Seikyo Shimbun Highlights for July 3, 2020
On July 1, Soka Gakkai and the International Tropical Timber Organization (ITTO), signed a memorandum to launch a reforestation project providing income opportunities for women’s groups in two rural areas of Togo. Read more
New Video Release
We are pleased to announce the launch of a new video series, “Recollections and Impressions on Daisaku Ikeda” on our YouTube page. The video is available in English and will have Chinese and Spanish subtitles in the future. The first instalment features an interview by Prof. Lou Marinoff. Watch here
Seikyo Shimbun – Highlights
ITALY: On May 30 and 31, the Women’s Division and Young Women’s Division of Soka Gakkai Italy held three joint online meetings. Members shared faith experiences and sang “Forever Sensei.”
SOUTH AMERICA: From May 30 to June 7, the SGI-Peru Women’s Division held online meetings in each local area. Between June 2 and 6, SGI-Panama held several district and chapter leaders training courses online. On June 10, SGI-Argentina hosted a commemorative online meeting marking the founding of the Women’s Division.
NEW ZEALAND: In June, the Women’s Division of SGI-New Zealand held chapter and general chapter meetings. In Manukau general chapter, the members studied Nichiren’s writing “The Real Aspect of the Gohonzon.”
Xiamen, CHINA: On June 9, the Research Center on the Philosophy of Daisaku Ikeda of Xiamen University held a study conference, attended by scholars of Daisaku Ikeda studies. They discussed SGI President Ikeda’s philosophy on peace and coexistence in the context of the COVID-19 pandemic.
JAPAN: On July 1, the Soka Gakkai Junior High School Division’s Fuji Chorus released a video of an online performance of the song “Take a Brave Step.”

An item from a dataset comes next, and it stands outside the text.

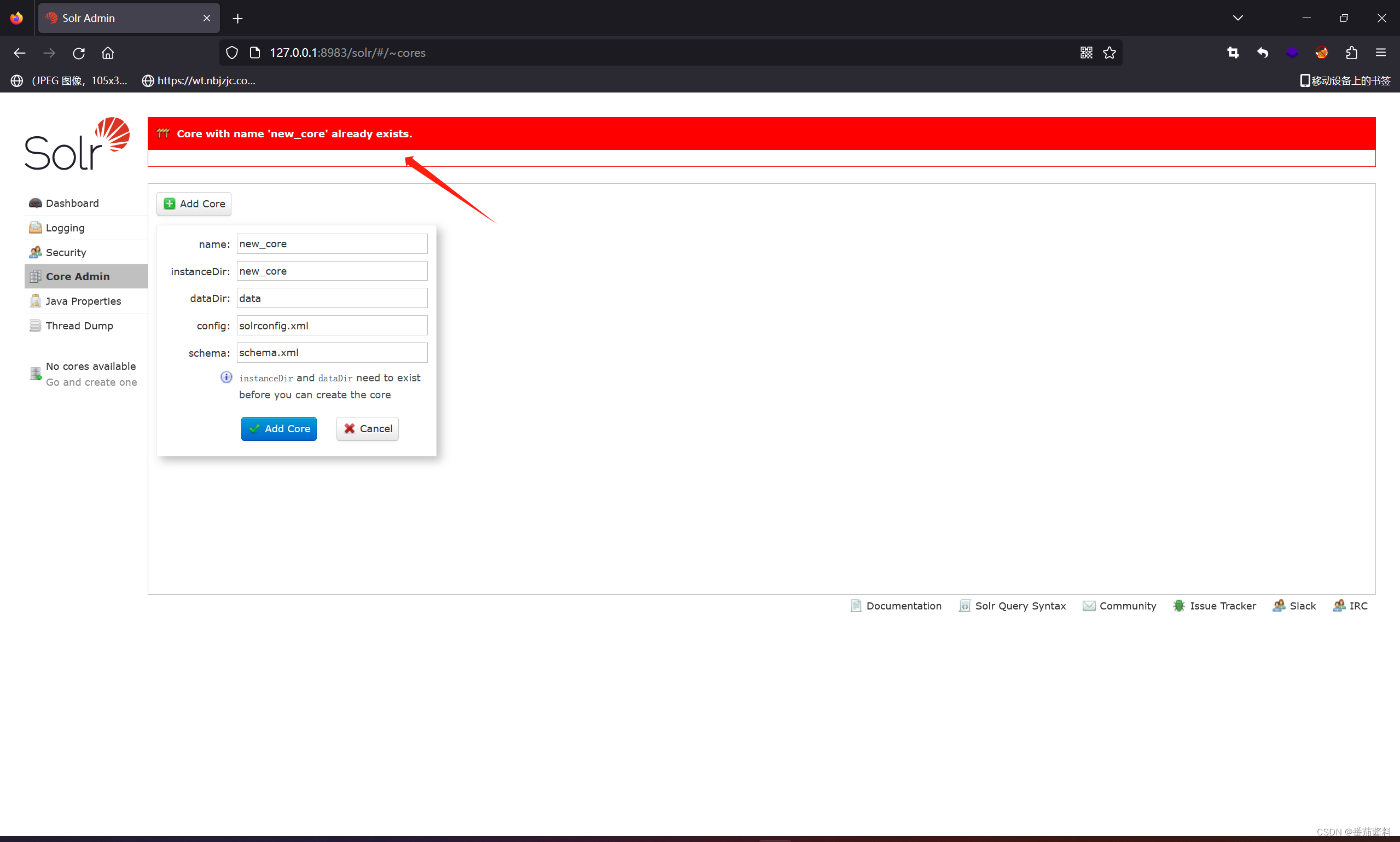
Task: Go to browser home page icon
Action: point(108,53)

Tokyo, JAPAN: On July 1, Soka Gakkai and the International Tropical Timber Organization (ITTO) signed a memorandum on a joint project to launch a reforestation project providing income opportunities for women’s groups in two rural areas of Togo.
The ITTO also published an article, “ITTO and Soka Gakkaito help empower women in Togo through forest restoration”, on their website.
Media – News watch
Tricycle (USA): The Buddhist Bet (Leslie Mancillas, Summer 2020)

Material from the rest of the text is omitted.